-
Notifications
You must be signed in to change notification settings - Fork 722
Description
Describe the bug
I have a parquet file where the timestamps are already localised and stored as UTC.
I am unable to read the file using wrangler with a dtype_backend of pyarrow as it returns the following error.
ArrowInvalid: Timestamps already have a timezone: 'UTC'. Cannot localize to 'UTC'.
Upon digging into the traceback, it seems the issue is in awswrangler/_arrow.py
if col_name in df.columns and c["pandas_type"] == "datetimetz":
timezone: datetime.tzinfo = pa.lib.string_to_tzinfo(c["metadata"]["timezone"])
_logger.debug("applying timezone (%s) on column %s", timezone, col_name)
if hasattr(df[col_name].dtype, "tz") is False:
df[col_name] = df[col_name].dt.tz_localize(tz="UTC")
df[col_name] = df[col_name].dt.tz_convert(tz=timezone)
That following block seems to be always applying a timezone localisation despite the Parquet timestamp being localised as UTC.
I can use numpy_nullable backend and this error does not occur, but i am wanting to use pyarrow for my application.

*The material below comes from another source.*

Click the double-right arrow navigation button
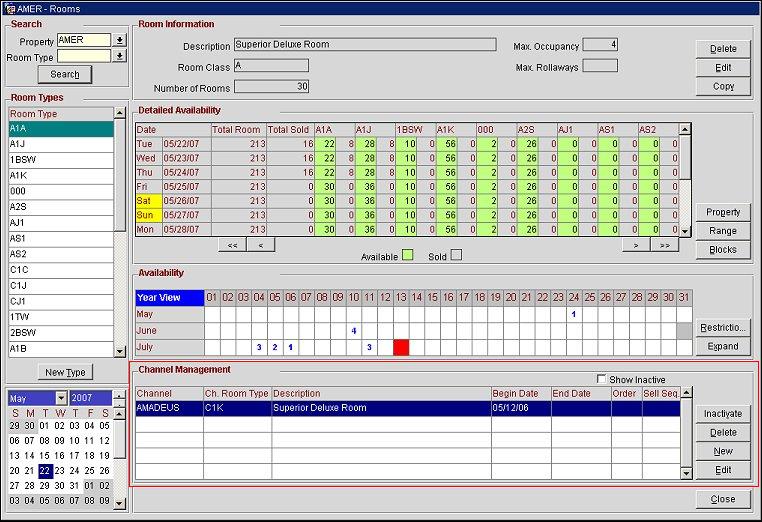 (664, 244)
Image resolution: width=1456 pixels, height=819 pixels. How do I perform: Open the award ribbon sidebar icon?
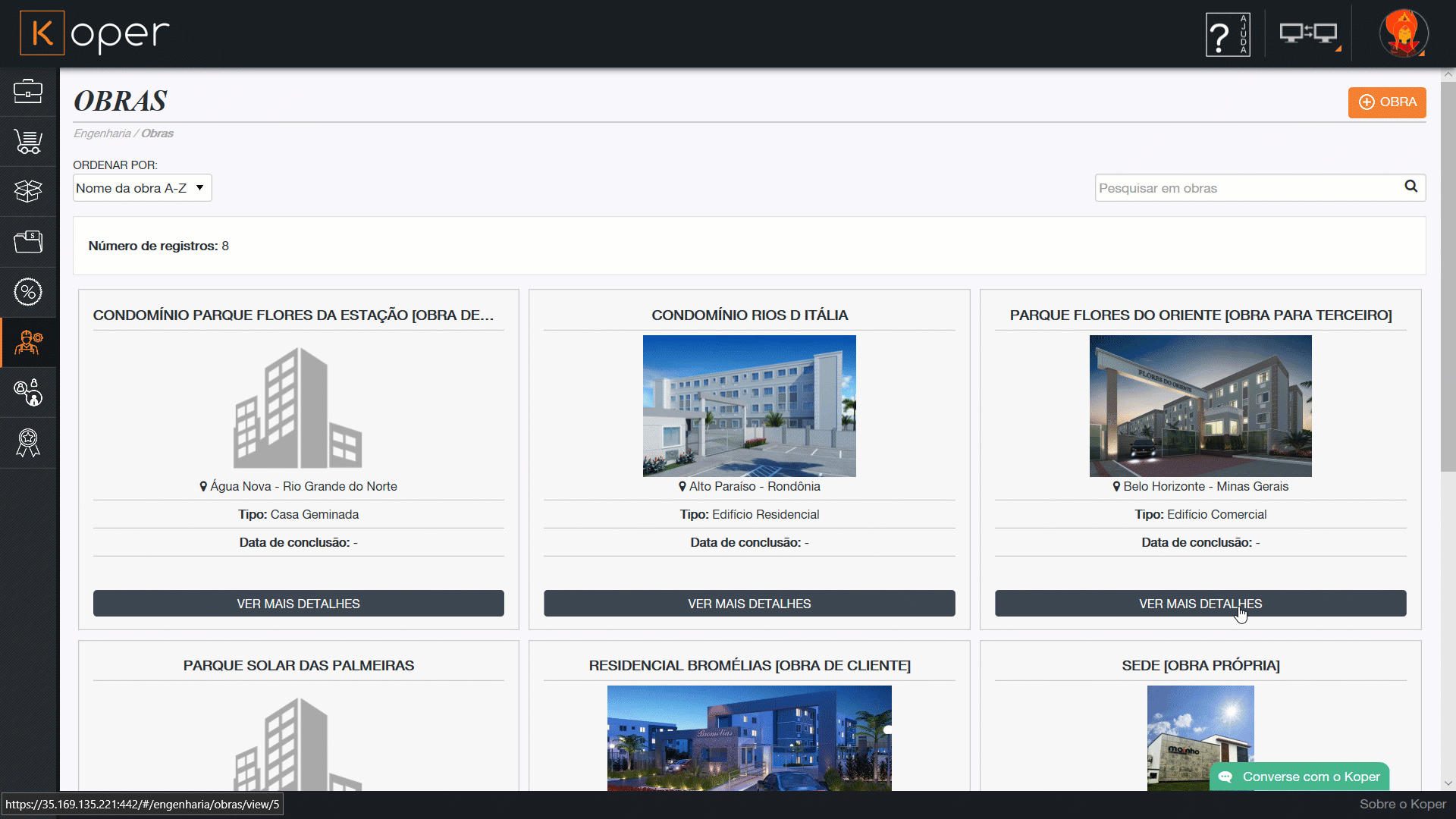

If there are parameters in the function call that will allow this to work with pyarrow i am not aware of them based on the latest 3.2.1 documentation
How to Reproduce
wr.s3.read_parquet(file_path, dtype_backend="pyarrow", boto3_session=session)
The boto3_session has correct permissions i can load fine if i change the backend, or if i point to a parquet files that contains no timestamps.
Expected behavior
To read in to a pandas dataframe with the datatype of datetime64[ns, UTC] in place of parquets Timestamp[ns, UTC]
Your project
No response
Screenshots
OS
Mac Local/Linux AWS Node
Python version
3.9.1
AWS SDK for pandas version
3.2.1
Additional context
No response